I finally got around to working on the YAIM support function for the new version of the DPM GIP plugin (the one which does the per-VO accounting by querying the database).

This turned out to be much easier that I had thought. I decided that I should not ask sites to set a password for the information user, so I introduced an optional DPM_INFO_PASS variable. If this isn't set then the system sets up a random password.

To support this I wrote a little utility python script that will generate a random string of ASCII alphanumerics. It does this by reading from /dev/random. Turns out that the 62 character "alphabet" of ASCII alphanumerics gives 5.95 bits of entropy per character - so 22 characters gives ~131 bits of entropy, so I made this the default.

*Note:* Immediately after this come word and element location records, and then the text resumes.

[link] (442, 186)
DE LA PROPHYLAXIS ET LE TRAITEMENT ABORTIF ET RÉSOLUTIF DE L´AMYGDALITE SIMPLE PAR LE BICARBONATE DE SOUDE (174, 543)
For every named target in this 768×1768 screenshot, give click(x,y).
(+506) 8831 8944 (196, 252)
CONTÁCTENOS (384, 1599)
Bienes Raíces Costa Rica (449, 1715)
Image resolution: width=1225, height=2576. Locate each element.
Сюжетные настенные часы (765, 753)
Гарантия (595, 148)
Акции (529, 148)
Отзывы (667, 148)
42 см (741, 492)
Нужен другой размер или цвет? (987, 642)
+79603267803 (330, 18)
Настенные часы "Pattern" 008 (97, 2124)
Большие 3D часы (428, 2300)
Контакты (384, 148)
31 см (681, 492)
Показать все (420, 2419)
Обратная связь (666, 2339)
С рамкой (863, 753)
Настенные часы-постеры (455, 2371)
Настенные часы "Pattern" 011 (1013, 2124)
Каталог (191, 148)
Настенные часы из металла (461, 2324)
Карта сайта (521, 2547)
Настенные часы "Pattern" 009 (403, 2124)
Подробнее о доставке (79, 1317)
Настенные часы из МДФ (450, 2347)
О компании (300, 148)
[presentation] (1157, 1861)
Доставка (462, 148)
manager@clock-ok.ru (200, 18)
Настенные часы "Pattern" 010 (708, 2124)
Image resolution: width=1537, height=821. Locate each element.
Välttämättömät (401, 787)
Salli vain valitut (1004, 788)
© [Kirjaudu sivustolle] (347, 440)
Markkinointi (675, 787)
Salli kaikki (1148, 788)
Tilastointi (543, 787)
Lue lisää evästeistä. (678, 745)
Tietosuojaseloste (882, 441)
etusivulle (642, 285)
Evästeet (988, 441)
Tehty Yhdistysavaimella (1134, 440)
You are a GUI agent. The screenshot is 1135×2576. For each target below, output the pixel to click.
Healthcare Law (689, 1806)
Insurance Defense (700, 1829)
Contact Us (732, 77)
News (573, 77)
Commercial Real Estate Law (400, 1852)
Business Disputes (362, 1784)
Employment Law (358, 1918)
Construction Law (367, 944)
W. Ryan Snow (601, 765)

I then wrote a new YAIM function, config_DPM_info, which sets sensible defaults for all the parameters it needs, adds permision to the DPNS database (using the MySQL root password) and writes the configuration file.

In the end I decided that if the function is re-run then it will reset the password for the dpminfo user - but in the case where no explicit password was set this seems ok.

I noticed that the DPM YAIM functions are a bit of mess now. They could really do with a spring clean - making each function perform a defintate single task, using the same coding style and decidng which variables are necessary and which optional. Importantly I see that the standard "dpmmgr" user is added to MySQL with full administrative privileges. This is definately a bug.